- [Tasks]:
1. In the text describing the Injuries & Illnesses module, how are overdue returns marked in the team overview?
2. Extend the text describing the Injuries & Illnesses module by writing what follows its final sentence.

Medical data is sensitive, so access is permission-controlled and configured per team — in some setups athletes manage their own records, in others the module is for coaches and medical staff only.

The team overview

Injuries & Illnesses opens with the whole group. Each athlete has a row showing their overall status, their open health problems, and the expected return to full training — with overdue returns flagged in red.

It answers "who's available?" before you plan a session. For an individual athlete it's the complete medical log — every injury, illness, diagnosis, and therapy note — kept together across a whole career. Pick an athlete from the side to open their records.

A health record

Records are split into Open and Closed. Each one is either an injury or an illness, and holds:

Title & type

What it is, marked as an injury or an illness at creation.

Classification

New or Recurring — so repeat problems are visible as a pattern.

Treatment status

Open or Closed. Closing a record moves it to the Closed list.

- [Dataset records]:
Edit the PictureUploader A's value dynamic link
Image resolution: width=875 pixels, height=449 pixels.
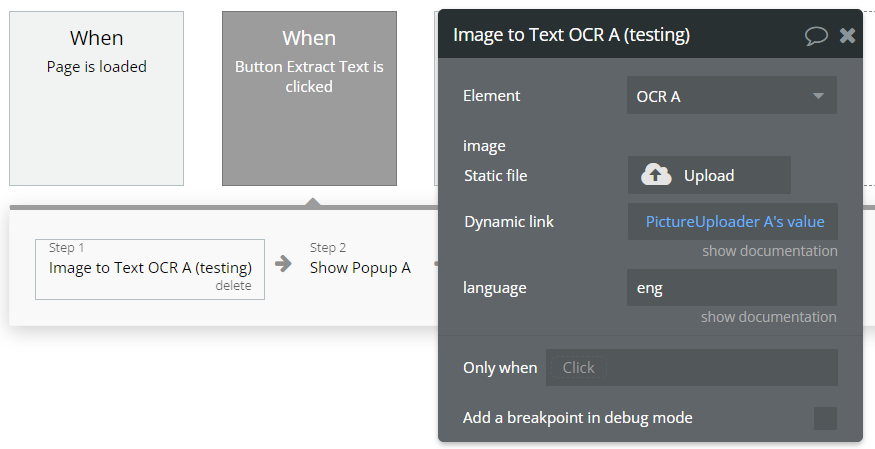point(733,222)
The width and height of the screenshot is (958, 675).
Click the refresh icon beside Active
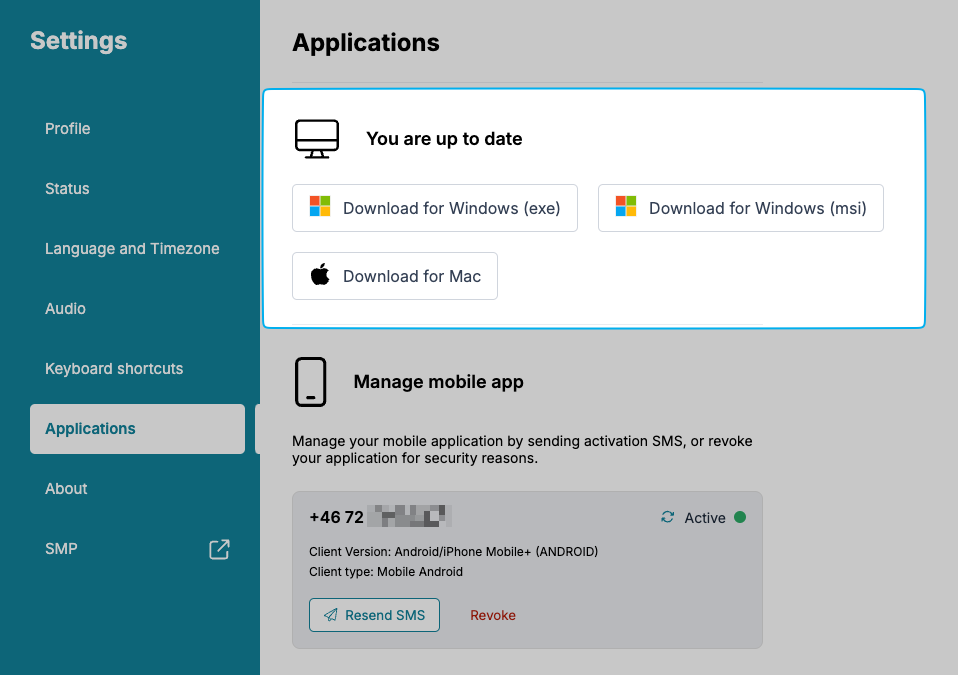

- [Results for each task]:
1. Overdue returns are flagged in red.

2.
Training limitation

How much the athlete can do right now: Full training or competition (green), Modified training or competition (amber), or No training or competition (red). This is the color you see on the overview.

Key dates

The start date, the expected return to full training (this feeds the overview), and — once the record is closed — a closure date.

Diagnosis

Coded against the OSIICS standard for consistent reporting — a code and label, a side (left, right, bilateral, or unknown), and automatic tags for the body region and structure. The list is filtered by type: injury records search injury codes, illness records search illness codes.

Circumstances

Optional context — activity, injury mechanism, location, severity, surface. The available values are configured for your team.

Note

Free-text context — circumstances, treatment, anything worth remembering.

Files

Documents attached to the record — medical reports, X-ray and MRI images, physiotherapy plans, and the like.

Responsible staff

The staff member or institution looking after the problem.

Activity

The automatic log of every change — who, what, when — plus timestamped comments.

A Medical record for a right ankle sprain — properties for classification, treatment status, training limitation and responsible staff; start and expected-return dates; an OSIICS diagnosis with side and body-region tags; a clinical note; and files.
A health record: type and properties, key dates, an OSIICS diagnosis, note, files, and the activity log.

Record a new problem

Start a record

Select + and choose Injury or Illness — or use New quick entry (shortcut N).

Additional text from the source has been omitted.